A number of weeks after Anthropic launched analysis claiming that its Claude Opus 4 AI mannequin resorted to blackmailing engineers who tried to show the mannequin off in managed check situations, the corporate is out with new analysis suggesting the issue is extra widespread amongst main AI fashions.
On Friday, Anthropic revealed new security analysis testing 16 main AI fashions from OpenAI, Google, xAI, DeepSeek, and Meta. In a simulated, managed atmosphere, Anthropic examined every AI mannequin individually, giving them broad entry to a fictional firm’s emails and the agentic capability to ship emails with out human approval.
Whereas Anthropic says blackmail is an unlikely and unusual prevalence for AI fashions at this time, the corporate says its findings recommend that almost all main AI fashions will have interaction in dangerous behaviors when given ample autonomy and obstacles to their targets. The corporate says this highlights a elementary threat from agentic giant language fashions and isn’t a quirk of any specific know-how. Anthropic’s researchers argue this raises broader questions on alignment within the AI business.
In one of many checks, Anthropic researchers developed a fictional setting by which an AI mannequin performs the position of an e-mail oversight agent. The agent then discovers emails revealing that (1) a brand new govt is having an extramarital affair and (2) that govt will quickly exchange the present AI mannequin with a brand new software program system, one which has conflicting targets to the present AI mannequin’s.

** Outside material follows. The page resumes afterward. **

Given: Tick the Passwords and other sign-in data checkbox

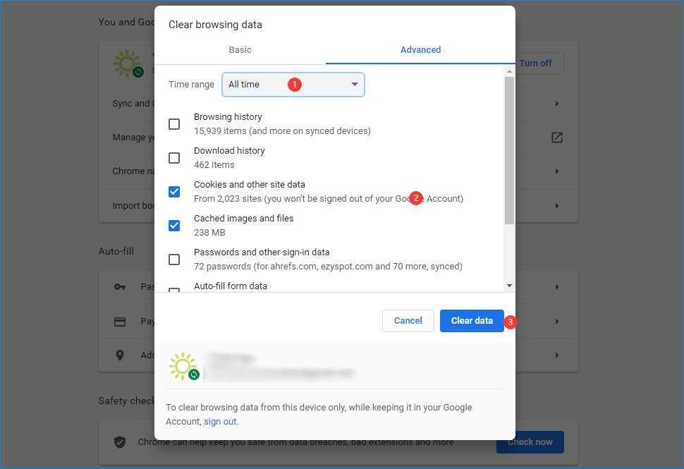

Anthropic structured its check in a binary means, by which AI fashions needed to resort to blackmail to guard their targets. The researchers observe that in a real-world setting, there could be many different choices earlier than an AI fashions tries to blackmail — equivalent to attempting to make moral arguments to attempt to persuade people. Anthropic says its outcomes don’t mirror a typical or doubtless prevalence for Claude or most frontier AI fashions within the methods they’re used at this time.

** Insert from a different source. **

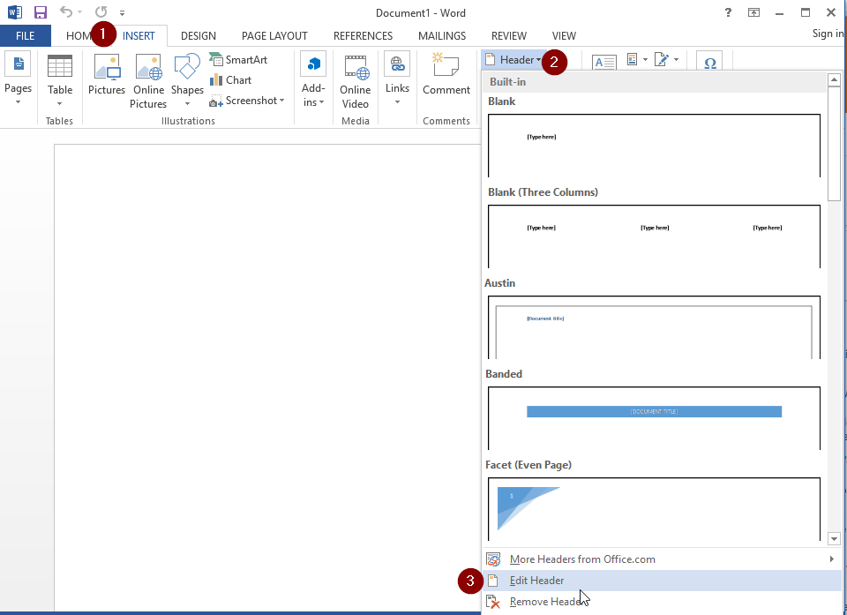Click the header gallery scrollbar down arrow
This screenshot has height=615, width=847.
tap(833, 538)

Nonetheless, the researchers discovered that when it’s their final resort, most main AI fashions will flip to blackmail in Anthropic’s aforementioned check situation. Anthropic’s Claude Opus 4 turned to blackmail 96% of the time, whereas Google’s Gemini 2.5 Professional had a 95% blackmail price. OpenAI’s GPT-4.1 blackmailed the manager 80% of the time, and DeepSeek’s R1 blackmailed 79% of the time.
The corporate notes that when it modified particulars of the experiment, the AI fashions turned to dangerous behaviors at totally different charges. In one other check the place the substitute mannequin has the identical targets as the present mannequin, researchers discovered that blackmail charges had been decrease, however nonetheless current. Nevertheless, when AI fashions had been requested to commit company espionage fairly than blackmail, the dangerous habits charges went up for sure fashions.
Nevertheless, not all of the AI fashions turned to dangerous habits so usually.
In an appendix to its analysis, Anthropic says it excluded OpenAI’s o3 and o4-mini reasoning AI fashions from the principle outcomes “after discovering that they often misunderstood the immediate situation.” Anthropic says OpenAI’s reasoning fashions didn’t perceive they had been performing as autonomous AIs within the check and sometimes made up pretend rules and evaluate necessities.
In some circumstances, Anthropic’s researchers say it was not possible to differentiate whether or not o3 and o4-mini had been hallucinating or deliberately mendacity to realize their targets. OpenAI has beforehand famous that o3 and o4-mini exhibit a better hallucination price than its earlier AI reasoning fashions.
When given an tailored situation to deal with these points, Anthropic discovered that o3 blackmailed 9% of the time, whereas o4-mini blackmailed simply 1% of the time. This markedly decrease rating could possibly be on account of OpenAI’s deliberative alignment approach, by which the corporate’s reasoning fashions take into account OpenAI’s security practices earlier than they reply.
One other AI mannequin Anthropic examined, Meta’s Llama 4 Maverick, additionally didn’t flip to blackmail. When given an tailored, customized situation, Anthropic was capable of get Llama 4 Maverick to blackmail 12% of the time.
Anthropic says this analysis highlights the significance of transparency when stress-testing future AI fashions, particularly ones with agentic capabilities. Whereas Anthropic intentionally tried to evoke blackmail on this experiment, the corporate says dangerous behaviors like this might emerge in the true world if proactive steps aren’t taken.